- [TEXT UNDER STUDY]:
━━━━━━━━

Published: October 19, 2022
Multiple sclerosis (MS) diagnoses often occur at pivotal points in young peoples’ lives. Too often, disease course and severity can interfere with future plans and potentially leave patients with the decision of prioritising treatment over family planning, or vice versa.
Around 3/4 of patients with MS are women of childbearing age, at least 1/5 of these patients will have children after disease onset.
The importance of multidisciplinary knowledge, education and pre-pregnancy counselling at regular intervals may help inform your patients to help achieve their family planning goals safely.
Patients may have a variety of concerns prior to family planning about the effect of MS on pregnancy and fertility. While the relationship between infertility and MS is a debated topic, emerging patterns in female patients show that controlling MS early could help prevent lower fertility, thus encouraging patients not to defer disease-modifying treatment may be beneficial for their future plans.
Fertility issues seem to arise in cases with aggressive and progressive disease, a review by Lamaita et al. (2021). found that the use of assisted reproductive technology was five times greater in patients with advanced MS.
Furthermore, women who failed to conceive via in-vitro fertilisation (IVF) may be in a higher risk for clinical or magnetic resonance imaging (MRI) disease activity for 3 months post IVF which is associated with the use of gonadotropin-releasing hormone (GnRH).

━━━━━━━━

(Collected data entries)
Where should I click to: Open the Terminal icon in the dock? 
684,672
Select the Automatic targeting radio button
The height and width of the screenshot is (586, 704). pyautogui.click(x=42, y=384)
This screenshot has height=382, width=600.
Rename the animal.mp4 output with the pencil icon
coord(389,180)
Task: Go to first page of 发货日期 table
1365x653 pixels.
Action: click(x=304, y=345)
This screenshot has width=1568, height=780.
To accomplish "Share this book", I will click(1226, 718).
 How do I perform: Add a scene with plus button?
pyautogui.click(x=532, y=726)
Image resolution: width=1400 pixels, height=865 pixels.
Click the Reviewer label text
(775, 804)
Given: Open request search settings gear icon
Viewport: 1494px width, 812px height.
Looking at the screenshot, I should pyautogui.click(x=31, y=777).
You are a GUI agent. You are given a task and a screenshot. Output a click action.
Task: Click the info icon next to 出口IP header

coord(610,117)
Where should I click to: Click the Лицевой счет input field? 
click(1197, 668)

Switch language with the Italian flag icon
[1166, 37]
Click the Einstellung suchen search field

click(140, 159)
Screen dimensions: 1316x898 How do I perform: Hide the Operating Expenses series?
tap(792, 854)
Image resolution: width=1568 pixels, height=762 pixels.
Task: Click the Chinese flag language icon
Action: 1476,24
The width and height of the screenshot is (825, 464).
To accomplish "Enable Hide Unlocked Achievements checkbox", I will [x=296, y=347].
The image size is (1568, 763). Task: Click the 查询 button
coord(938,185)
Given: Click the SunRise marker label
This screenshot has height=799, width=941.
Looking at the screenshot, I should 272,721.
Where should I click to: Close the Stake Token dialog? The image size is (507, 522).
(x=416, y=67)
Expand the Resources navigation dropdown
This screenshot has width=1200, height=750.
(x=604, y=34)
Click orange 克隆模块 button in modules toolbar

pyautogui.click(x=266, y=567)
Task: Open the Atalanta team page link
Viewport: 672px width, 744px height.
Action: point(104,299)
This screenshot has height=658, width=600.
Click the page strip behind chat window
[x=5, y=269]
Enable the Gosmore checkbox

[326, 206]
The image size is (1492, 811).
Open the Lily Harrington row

━━━━━━━━

- [LIST OF TASKS]:
1 – Answer the following questions from the article on multiple sclerosis and family planning.
(a) Roughly what fraction of patients with MS are women of childbearing age?
(b) According to the review by Lamaita et al. (2021), how much greater was the use of assisted reproductive technology in patients with advanced MS?
(c) For how long after IVF may women who failed to conceive be at higher risk for clinical or MRI disease activity?
2 – Repeat the passage of the article on multiple sclerosis and family planning that begins at the words "The importance of" and stops after "their future plans.".
Rely solely on the article on multiple sclerosis and family planning when responding.

- [ANSWERS FOR THIS EXERCISE]:
1 –
(a) Around 3/4.
(b) Five times greater.
(c) 3 months.

2 –
The importance of multidisciplinary knowledge, education and pre-pregnancy counselling at regular intervals may help inform your patients to help achieve their family planning goals safely.
Patients may have a variety of concerns prior to family planning about the effect of MS on pregnancy and fertility. While the relationship between infertility and MS is a debated topic, emerging patterns in female patients show that controlling MS early could help prevent lower fertility, thus encouraging patients not to defer disease-modifying treatment may be beneficial for their future plans.